En fin de sixième année, les étudiants passent l’examen classant national comme les étudiants civils, mais ils choisissent sur une liste de postes spécifiques aux armées. 80 % des postes que nous proposons sont en médecine générale, les 20 % restant étant des postes de médecine hospitalière, principalement des spécialités projetables en opérations extérieures comme les anesthésistes, les chirurgiens ou encore les psychiatres.

Ainsi, 80 % des médecins militaires débutent leur carrière comme médecin généraliste mais après trois ans de pratique, ils peuvent passer un concours - l’assistanat - qui leur donne accès à une spécialité.

Pour le 3e cycle, c’est l’Ecole du Val-de-Grâce qui gère administrativement les élèves. Ils sont alors affectés dans l’un des huit hôpitaux militaires français pour réaliser leur internat, ce qui ne les empêche pas pour autant d’effectuer des stages dans le civil s’ils le souhaitent. A l’issue des trois ans d’internat, ils suivent une formation complémentaire à l’Ecole du Val-de-Grâce sur la médecine militaire et opérationnelle. A l’obtention du doctorat, les spécialistes hospitaliers sont affectés dans un hôpital militaire. Quant aux spécialistes de médecine générale, un concours de fin de cursus leur permet de choisir leur affectation au sein des centres médicaux des armées, qui disposent d’antennes médicales sur l’ensemble du territoire national.

[Enregistrements conservés]
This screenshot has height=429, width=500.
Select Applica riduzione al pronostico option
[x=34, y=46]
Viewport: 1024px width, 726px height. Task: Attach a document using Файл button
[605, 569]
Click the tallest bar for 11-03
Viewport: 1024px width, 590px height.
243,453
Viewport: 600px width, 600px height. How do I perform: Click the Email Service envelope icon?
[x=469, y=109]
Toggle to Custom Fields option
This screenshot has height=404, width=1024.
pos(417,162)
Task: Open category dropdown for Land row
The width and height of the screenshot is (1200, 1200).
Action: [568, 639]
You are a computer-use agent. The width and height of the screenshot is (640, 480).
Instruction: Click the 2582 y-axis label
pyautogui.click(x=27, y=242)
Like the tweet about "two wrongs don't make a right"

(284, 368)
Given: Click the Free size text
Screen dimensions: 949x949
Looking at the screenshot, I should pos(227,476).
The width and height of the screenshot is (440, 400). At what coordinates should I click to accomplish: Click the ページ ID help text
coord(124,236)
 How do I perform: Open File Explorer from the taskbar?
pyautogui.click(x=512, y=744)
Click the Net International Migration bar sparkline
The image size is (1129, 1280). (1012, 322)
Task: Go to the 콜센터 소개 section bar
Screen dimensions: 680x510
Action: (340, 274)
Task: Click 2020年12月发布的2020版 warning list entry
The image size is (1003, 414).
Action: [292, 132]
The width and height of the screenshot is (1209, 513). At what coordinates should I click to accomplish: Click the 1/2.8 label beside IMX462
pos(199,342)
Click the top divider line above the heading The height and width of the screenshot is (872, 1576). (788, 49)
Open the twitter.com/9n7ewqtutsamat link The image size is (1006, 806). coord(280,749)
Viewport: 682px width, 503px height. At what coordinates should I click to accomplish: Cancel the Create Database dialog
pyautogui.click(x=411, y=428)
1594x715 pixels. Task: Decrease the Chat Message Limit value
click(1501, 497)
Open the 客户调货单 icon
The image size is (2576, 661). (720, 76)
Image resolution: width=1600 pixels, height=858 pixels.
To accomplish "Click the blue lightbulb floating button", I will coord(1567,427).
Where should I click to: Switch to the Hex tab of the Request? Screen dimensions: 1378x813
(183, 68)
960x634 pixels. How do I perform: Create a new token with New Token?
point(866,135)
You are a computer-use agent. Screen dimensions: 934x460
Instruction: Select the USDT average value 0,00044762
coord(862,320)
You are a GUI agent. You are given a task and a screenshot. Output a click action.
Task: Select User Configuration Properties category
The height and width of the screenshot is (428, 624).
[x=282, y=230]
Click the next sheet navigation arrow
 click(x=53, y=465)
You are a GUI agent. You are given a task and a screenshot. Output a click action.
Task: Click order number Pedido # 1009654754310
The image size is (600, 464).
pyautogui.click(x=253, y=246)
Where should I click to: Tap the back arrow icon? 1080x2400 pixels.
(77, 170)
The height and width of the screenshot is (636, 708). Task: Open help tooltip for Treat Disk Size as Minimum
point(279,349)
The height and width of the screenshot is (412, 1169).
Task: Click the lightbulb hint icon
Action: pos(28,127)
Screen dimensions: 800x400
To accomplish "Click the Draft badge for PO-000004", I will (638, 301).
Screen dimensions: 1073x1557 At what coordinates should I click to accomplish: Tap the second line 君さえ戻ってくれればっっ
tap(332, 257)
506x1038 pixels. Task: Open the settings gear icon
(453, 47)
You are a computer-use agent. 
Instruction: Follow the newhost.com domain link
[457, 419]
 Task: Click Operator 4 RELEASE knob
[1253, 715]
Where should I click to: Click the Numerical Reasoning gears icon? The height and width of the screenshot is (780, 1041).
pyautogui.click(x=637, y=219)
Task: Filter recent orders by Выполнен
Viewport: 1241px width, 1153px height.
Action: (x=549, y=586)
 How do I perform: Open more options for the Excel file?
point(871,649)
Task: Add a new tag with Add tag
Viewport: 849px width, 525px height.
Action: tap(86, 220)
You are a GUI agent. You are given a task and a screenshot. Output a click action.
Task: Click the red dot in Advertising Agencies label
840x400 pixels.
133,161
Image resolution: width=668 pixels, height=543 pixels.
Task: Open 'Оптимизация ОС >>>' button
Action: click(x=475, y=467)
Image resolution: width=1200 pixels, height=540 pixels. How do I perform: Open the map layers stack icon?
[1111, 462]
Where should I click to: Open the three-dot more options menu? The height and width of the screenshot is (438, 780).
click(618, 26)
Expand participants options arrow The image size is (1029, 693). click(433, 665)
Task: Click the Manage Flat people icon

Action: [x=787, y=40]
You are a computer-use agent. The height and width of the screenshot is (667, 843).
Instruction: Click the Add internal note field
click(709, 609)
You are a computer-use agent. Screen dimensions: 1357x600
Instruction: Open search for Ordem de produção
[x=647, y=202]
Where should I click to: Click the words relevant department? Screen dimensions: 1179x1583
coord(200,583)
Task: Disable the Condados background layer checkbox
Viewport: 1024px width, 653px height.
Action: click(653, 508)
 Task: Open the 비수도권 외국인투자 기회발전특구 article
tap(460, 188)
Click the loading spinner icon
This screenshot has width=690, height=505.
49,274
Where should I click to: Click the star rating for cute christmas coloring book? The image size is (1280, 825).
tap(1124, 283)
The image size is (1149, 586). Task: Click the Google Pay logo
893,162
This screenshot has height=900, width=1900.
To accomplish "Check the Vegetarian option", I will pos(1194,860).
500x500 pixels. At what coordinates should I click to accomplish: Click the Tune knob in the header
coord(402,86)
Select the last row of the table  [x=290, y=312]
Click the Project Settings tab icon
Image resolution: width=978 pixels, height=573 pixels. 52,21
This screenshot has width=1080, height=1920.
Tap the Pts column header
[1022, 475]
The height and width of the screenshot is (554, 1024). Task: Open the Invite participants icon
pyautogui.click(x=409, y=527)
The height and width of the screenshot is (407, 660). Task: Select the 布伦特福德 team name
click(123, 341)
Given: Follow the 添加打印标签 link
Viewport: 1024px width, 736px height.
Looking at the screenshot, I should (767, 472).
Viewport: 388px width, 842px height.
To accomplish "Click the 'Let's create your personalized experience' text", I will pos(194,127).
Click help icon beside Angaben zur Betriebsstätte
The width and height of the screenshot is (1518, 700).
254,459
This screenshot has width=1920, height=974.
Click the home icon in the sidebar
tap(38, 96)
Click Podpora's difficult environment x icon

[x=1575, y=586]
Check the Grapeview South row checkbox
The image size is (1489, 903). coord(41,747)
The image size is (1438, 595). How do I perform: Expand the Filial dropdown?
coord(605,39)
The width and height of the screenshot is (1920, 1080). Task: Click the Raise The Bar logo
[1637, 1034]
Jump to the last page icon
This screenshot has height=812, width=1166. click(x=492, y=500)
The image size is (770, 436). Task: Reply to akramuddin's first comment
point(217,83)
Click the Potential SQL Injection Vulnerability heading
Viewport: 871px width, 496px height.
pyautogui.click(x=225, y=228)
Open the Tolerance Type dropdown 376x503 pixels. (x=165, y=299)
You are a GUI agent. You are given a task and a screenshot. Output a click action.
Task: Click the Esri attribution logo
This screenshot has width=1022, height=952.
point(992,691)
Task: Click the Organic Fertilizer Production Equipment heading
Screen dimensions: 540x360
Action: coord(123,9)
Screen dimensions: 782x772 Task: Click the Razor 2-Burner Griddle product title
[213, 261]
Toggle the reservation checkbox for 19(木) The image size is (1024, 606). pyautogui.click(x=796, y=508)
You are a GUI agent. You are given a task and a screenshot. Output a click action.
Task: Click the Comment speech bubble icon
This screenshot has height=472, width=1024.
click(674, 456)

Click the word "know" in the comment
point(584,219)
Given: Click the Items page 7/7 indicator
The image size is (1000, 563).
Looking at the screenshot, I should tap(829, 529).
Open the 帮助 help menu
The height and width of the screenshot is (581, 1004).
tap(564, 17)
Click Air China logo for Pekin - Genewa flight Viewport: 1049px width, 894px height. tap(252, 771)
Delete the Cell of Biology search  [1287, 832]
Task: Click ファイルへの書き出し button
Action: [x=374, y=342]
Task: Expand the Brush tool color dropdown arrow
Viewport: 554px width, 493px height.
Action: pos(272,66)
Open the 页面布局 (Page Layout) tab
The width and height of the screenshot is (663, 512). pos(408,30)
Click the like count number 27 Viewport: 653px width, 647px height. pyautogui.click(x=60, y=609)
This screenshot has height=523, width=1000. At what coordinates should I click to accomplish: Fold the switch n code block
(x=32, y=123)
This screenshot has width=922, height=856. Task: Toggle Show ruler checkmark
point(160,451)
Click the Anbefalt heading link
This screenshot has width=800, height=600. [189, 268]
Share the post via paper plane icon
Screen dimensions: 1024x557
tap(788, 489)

* [VOS CONSIGNES]:
Reproduisez en entier le texte sur la formation des médecins militaires, sans rien y modifier.

* [RÉSULTAT ATTENDU]:
En fin de sixième année, les étudiants passent l’examen classant national comme les étudiants civils, mais ils choisissent sur une liste de postes spécifiques aux armées. 80 % des postes que nous proposons sont en médecine générale, les 20 % restant étant des postes de médecine hospitalière, principalement des spécialités projetables en opérations extérieures comme les anesthésistes, les chirurgiens ou encore les psychiatres.

Ainsi, 80 % des médecins militaires débutent leur carrière comme médecin généraliste mais après trois ans de pratique, ils peuvent passer un concours - l’assistanat - qui leur donne accès à une spécialité.

Pour le 3e cycle, c’est l’Ecole du Val-de-Grâce qui gère administrativement les élèves. Ils sont alors affectés dans l’un des huit hôpitaux militaires français pour réaliser leur internat, ce qui ne les empêche pas pour autant d’effectuer des stages dans le civil s’ils le souhaitent. A l’issue des trois ans d’internat, ils suivent une formation complémentaire à l’Ecole du Val-de-Grâce sur la médecine militaire et opérationnelle. A l’obtention du doctorat, les spécialistes hospitaliers sont affectés dans un hôpital militaire. Quant aux spécialistes de médecine générale, un concours de fin de cursus leur permet de choisir leur affectation au sein des centres médicaux des armées, qui disposent d’antennes médicales sur l’ensemble du territoire national.